** start of Supplied data **

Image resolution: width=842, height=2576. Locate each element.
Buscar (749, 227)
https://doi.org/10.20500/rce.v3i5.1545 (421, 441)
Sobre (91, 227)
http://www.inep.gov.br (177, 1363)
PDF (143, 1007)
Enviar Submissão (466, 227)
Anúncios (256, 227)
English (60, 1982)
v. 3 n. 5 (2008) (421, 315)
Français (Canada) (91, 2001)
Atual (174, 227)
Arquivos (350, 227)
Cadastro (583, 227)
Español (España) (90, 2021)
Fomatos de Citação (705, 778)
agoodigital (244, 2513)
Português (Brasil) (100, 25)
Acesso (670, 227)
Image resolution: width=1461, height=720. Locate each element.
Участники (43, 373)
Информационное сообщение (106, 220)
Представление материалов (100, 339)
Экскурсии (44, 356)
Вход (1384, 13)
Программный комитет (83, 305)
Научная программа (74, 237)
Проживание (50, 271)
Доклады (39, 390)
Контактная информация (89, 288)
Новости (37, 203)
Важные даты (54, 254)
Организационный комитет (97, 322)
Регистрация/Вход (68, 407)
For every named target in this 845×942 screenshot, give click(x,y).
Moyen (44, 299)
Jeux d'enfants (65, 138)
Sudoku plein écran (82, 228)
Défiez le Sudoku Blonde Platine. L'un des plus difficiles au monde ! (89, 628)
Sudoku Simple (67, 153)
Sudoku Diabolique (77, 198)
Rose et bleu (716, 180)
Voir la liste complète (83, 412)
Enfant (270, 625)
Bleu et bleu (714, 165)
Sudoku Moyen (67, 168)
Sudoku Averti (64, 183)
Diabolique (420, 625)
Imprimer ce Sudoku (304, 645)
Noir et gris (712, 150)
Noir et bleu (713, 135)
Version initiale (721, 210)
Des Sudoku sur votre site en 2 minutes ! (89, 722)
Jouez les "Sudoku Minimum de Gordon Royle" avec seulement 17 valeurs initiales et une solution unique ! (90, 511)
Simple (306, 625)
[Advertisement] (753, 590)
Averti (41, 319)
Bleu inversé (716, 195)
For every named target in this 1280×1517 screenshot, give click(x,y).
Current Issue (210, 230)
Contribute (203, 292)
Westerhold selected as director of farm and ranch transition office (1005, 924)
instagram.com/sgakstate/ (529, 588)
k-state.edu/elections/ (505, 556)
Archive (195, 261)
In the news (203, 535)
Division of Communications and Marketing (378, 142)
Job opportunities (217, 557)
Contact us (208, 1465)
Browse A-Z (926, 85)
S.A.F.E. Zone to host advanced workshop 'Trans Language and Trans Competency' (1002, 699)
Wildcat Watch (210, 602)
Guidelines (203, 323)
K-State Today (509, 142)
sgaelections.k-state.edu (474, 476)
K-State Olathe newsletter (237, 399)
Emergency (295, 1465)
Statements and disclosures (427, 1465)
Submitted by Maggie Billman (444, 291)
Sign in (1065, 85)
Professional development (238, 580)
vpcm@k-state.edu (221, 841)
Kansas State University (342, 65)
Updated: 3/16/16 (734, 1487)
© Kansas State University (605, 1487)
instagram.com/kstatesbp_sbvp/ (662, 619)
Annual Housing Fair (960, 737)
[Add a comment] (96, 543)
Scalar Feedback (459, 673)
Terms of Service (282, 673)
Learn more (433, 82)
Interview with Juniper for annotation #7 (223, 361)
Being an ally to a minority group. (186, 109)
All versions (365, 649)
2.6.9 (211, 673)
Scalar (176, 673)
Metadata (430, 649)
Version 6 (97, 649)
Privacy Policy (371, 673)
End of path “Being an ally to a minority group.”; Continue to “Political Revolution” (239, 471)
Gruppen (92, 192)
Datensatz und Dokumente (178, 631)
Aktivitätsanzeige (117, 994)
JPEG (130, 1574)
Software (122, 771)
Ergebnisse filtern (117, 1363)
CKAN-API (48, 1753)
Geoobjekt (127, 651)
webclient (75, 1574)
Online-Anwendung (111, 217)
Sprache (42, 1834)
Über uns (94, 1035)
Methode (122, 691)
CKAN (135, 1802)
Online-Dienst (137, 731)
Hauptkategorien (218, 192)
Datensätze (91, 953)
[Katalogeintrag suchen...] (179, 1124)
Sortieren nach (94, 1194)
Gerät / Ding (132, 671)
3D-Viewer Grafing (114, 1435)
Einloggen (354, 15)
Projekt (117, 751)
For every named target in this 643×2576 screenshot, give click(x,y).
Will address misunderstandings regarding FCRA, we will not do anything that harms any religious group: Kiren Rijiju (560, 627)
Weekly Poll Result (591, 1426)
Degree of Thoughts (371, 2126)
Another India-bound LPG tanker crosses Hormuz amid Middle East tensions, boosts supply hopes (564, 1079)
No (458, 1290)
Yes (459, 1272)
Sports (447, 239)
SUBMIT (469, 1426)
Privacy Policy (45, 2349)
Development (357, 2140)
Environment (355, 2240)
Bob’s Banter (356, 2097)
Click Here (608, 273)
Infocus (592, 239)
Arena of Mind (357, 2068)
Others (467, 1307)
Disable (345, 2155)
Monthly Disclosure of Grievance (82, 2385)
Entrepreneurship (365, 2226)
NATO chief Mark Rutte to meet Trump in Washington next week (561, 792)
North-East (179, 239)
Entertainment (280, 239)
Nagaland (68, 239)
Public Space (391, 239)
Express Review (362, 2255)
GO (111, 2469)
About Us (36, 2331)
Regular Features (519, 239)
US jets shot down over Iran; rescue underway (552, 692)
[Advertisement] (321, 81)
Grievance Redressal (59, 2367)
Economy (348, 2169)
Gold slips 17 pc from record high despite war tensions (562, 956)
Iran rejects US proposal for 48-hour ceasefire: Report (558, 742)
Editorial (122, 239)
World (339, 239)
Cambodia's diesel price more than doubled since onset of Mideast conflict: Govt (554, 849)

** end of Supplied data **

Give back every line of the data above unchanged, in the same order.

→ **Solution**
Image resolution: width=842, height=2576. Locate each element.
Buscar (749, 227)
https://doi.org/10.20500/rce.v3i5.1545 (421, 441)
Sobre (91, 227)
http://www.inep.gov.br (177, 1363)
PDF (143, 1007)
Enviar Submissão (466, 227)
Anúncios (256, 227)
English (60, 1982)
v. 3 n. 5 (2008) (421, 315)
Français (Canada) (91, 2001)
Atual (174, 227)
Arquivos (350, 227)
Cadastro (583, 227)
Español (España) (90, 2021)
Fomatos de Citação (705, 778)
agoodigital (244, 2513)
Português (Brasil) (100, 25)
Acesso (670, 227)
Image resolution: width=1461, height=720. Locate each element.
Участники (43, 373)
Информационное сообщение (106, 220)
Представление материалов (100, 339)
Экскурсии (44, 356)
Вход (1384, 13)
Программный комитет (83, 305)
Научная программа (74, 237)
Проживание (50, 271)
Доклады (39, 390)
Контактная информация (89, 288)
Новости (37, 203)
Важные даты (54, 254)
Организационный комитет (97, 322)
Регистрация/Вход (68, 407)
For every named target in this 845×942 screenshot, give click(x,y).
Moyen (44, 299)
Jeux d'enfants (65, 138)
Sudoku plein écran (82, 228)
Défiez le Sudoku Blonde Platine. L'un des plus difficiles au monde ! (89, 628)
Sudoku Simple (67, 153)
Sudoku Diabolique (77, 198)
Rose et bleu (716, 180)
Voir la liste complète (83, 412)
Enfant (270, 625)
Bleu et bleu (714, 165)
Sudoku Moyen (67, 168)
Sudoku Averti (64, 183)
Diabolique (420, 625)
Imprimer ce Sudoku (304, 645)
Noir et gris (712, 150)
Noir et bleu (713, 135)
Version initiale (721, 210)
Des Sudoku sur votre site en 2 minutes ! (89, 722)
Jouez les "Sudoku Minimum de Gordon Royle" avec seulement 17 valeurs initiales et une solution unique ! (90, 511)
Simple (306, 625)
[Advertisement] (753, 590)
Averti (41, 319)
Bleu inversé (716, 195)
For every named target in this 1280×1517 screenshot, give click(x,y).
Current Issue (210, 230)
Contribute (203, 292)
Westerhold selected as director of farm and ranch transition office (1005, 924)
instagram.com/sgakstate/ (529, 588)
k-state.edu/elections/ (505, 556)
Archive (195, 261)
In the news (203, 535)
Division of Communications and Marketing (378, 142)
Job opportunities (217, 557)
Contact us (208, 1465)
Browse A-Z (926, 85)
S.A.F.E. Zone to host advanced workshop 'Trans Language and Trans Competency' (1002, 699)
Wildcat Watch (210, 602)
Guidelines (203, 323)
K-State Today (509, 142)
sgaelections.k-state.edu (474, 476)
K-State Olathe newsletter (237, 399)
Emergency (295, 1465)
Statements and disclosures (427, 1465)
Submitted by Maggie Billman (444, 291)
Sign in (1065, 85)
Professional development (238, 580)
vpcm@k-state.edu (221, 841)
Kansas State University (342, 65)
Updated: 3/16/16 (734, 1487)
© Kansas State University (605, 1487)
instagram.com/kstatesbp_sbvp/ (662, 619)
Annual Housing Fair (960, 737)
[Add a comment] (96, 543)
Scalar Feedback (459, 673)
Terms of Service (282, 673)
Learn more (433, 82)
Interview with Juniper for annotation #7 (223, 361)
Being an ally to a minority group. (186, 109)
All versions (365, 649)
2.6.9 (211, 673)
Scalar (176, 673)
Metadata (430, 649)
Version 6 (97, 649)
Privacy Policy (371, 673)
End of path “Being an ally to a minority group.”; Continue to “Political Revolution” (239, 471)
Gruppen (92, 192)
Datensatz und Dokumente (178, 631)
Aktivitätsanzeige (117, 994)
JPEG (130, 1574)
Software (122, 771)
Ergebnisse filtern (117, 1363)
CKAN-API (48, 1753)
Geoobjekt (127, 651)
webclient (75, 1574)
Online-Anwendung (111, 217)
Sprache (42, 1834)
Über uns (94, 1035)
Methode (122, 691)
CKAN (135, 1802)
Online-Dienst (137, 731)
Hauptkategorien (218, 192)
Datensätze (91, 953)
[Katalogeintrag suchen...] (179, 1124)
Sortieren nach (94, 1194)
Gerät / Ding (132, 671)
3D-Viewer Grafing (114, 1435)
Einloggen (354, 15)
Projekt (117, 751)
For every named target in this 643×2576 screenshot, give click(x,y).
Will address misunderstandings regarding FCRA, we will not do anything that harms any religious group: Kiren Rijiju (560, 627)
Weekly Poll Result (591, 1426)
Degree of Thoughts (371, 2126)
Another India-bound LPG tanker crosses Hormuz amid Middle East tensions, boosts supply hopes (564, 1079)
No (458, 1290)
Yes (459, 1272)
Sports (447, 239)
SUBMIT (469, 1426)
Privacy Policy (45, 2349)
Development (357, 2140)
Environment (355, 2240)
Bob’s Banter (356, 2097)
Click Here (608, 273)
Infocus (592, 239)
Arena of Mind (357, 2068)
Others (467, 1307)
Disable (345, 2155)
Monthly Disclosure of Grievance (82, 2385)
Entrepreneurship (365, 2226)
NATO chief Mark Rutte to meet Trump in Washington next week (561, 792)
North-East (179, 239)
Entertainment (280, 239)
Nagaland (68, 239)
Public Space (391, 239)
Express Review (362, 2255)
GO (111, 2469)
About Us (36, 2331)
Regular Features (519, 239)
US jets shot down over Iran; rescue underway (552, 692)
[Advertisement] (321, 81)
Grievance Redressal (59, 2367)
Economy (348, 2169)
Gold slips 17 pc from record high despite war tensions (562, 956)
Iran rejects US proposal for 48-hour ceasefire: Report (558, 742)
Editorial (122, 239)
World (339, 239)
Cambodia's diesel price more than doubled since onset of Mideast conflict: Govt (554, 849)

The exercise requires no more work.